Please return, word for word, the line containing "This screenshot has height=819, width=1456." and each line after it through the end of the data below, and nothing else.
======== Provided data ========
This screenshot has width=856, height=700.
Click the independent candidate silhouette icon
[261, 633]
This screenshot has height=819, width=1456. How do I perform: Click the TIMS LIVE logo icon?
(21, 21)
========
- **Written answer**
This screenshot has height=819, width=1456. How do I perform: Click the TIMS LIVE logo icon?
(21, 21)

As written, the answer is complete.